DATA SUPPLIED =
......
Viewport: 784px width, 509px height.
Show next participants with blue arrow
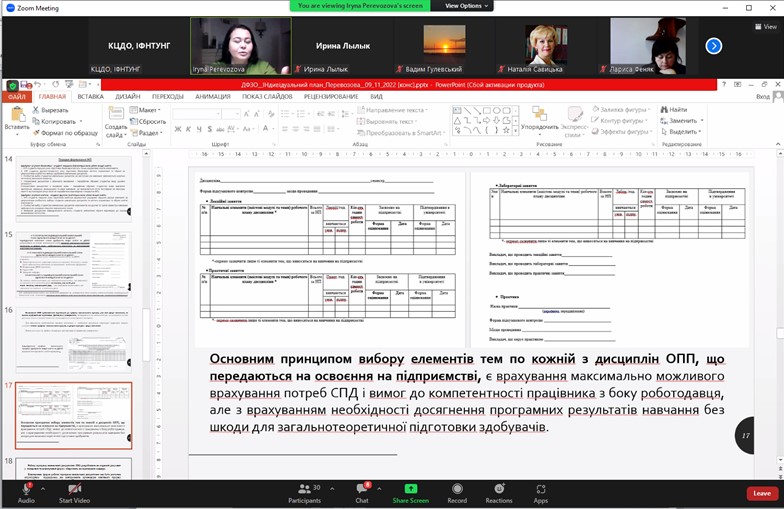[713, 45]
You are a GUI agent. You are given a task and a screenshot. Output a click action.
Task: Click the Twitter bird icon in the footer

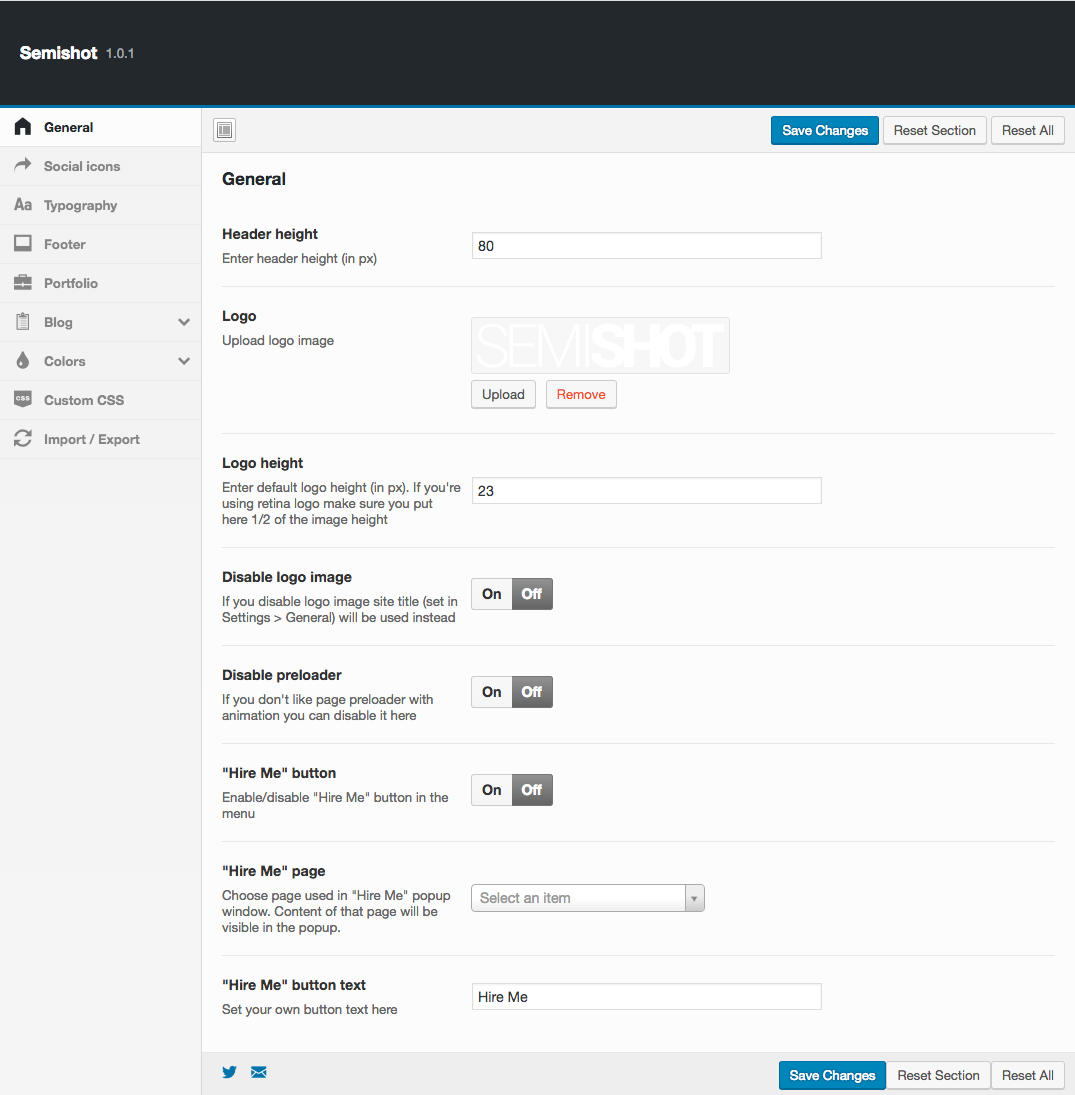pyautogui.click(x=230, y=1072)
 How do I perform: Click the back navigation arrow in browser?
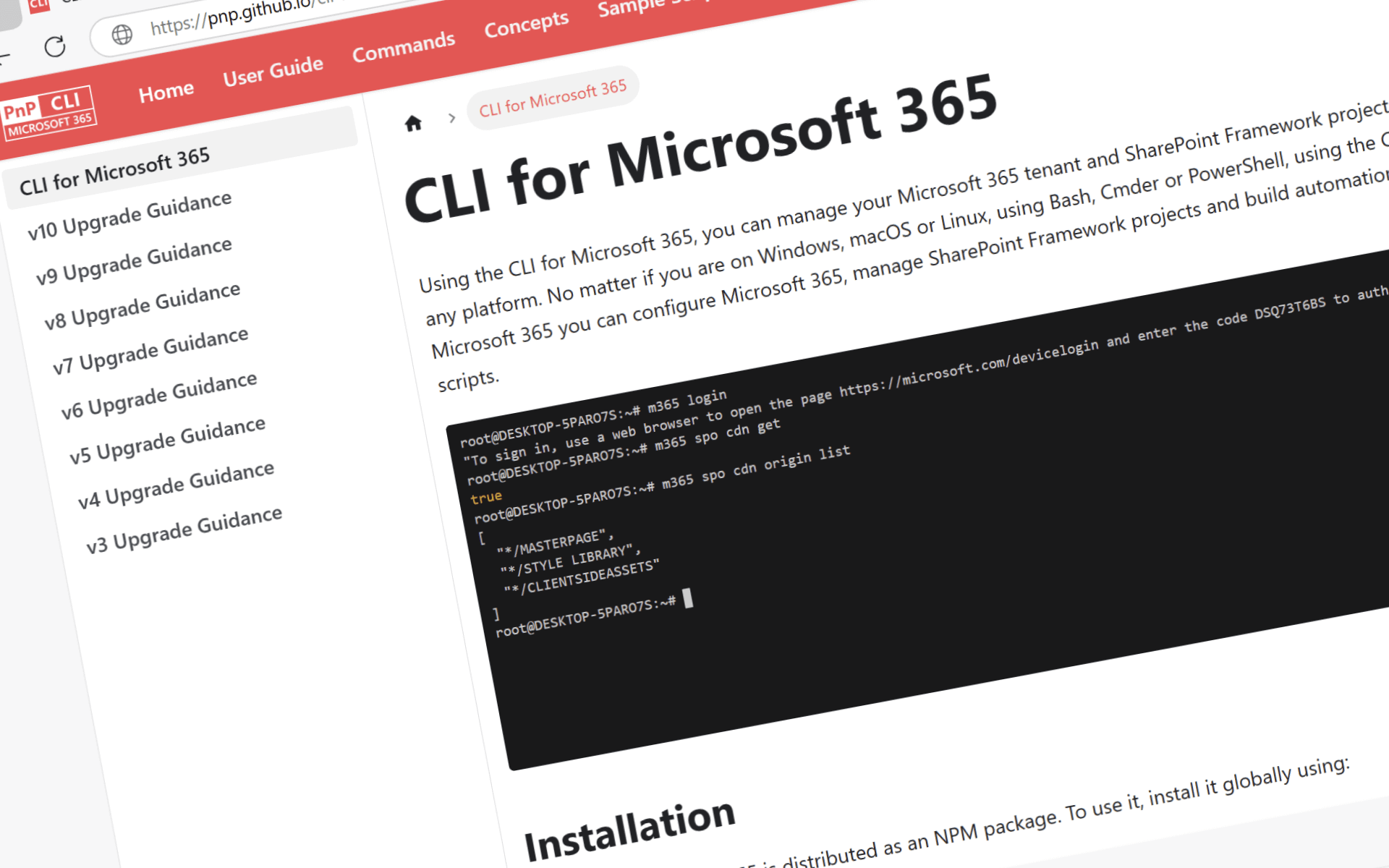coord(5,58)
......
ASSIGNED TASK =
The expected output is the exact run of lines from the one containing "You are a GUI" through the final line of the data above, both ends included, with no pictures.

EXERCISE RESULT =
You are a GUI agent. You are given a task and a screenshot. Output a click action.
Task: Click the Twitter bird icon in the footer

pyautogui.click(x=230, y=1072)
 How do I perform: Click the back navigation arrow in browser?
coord(5,58)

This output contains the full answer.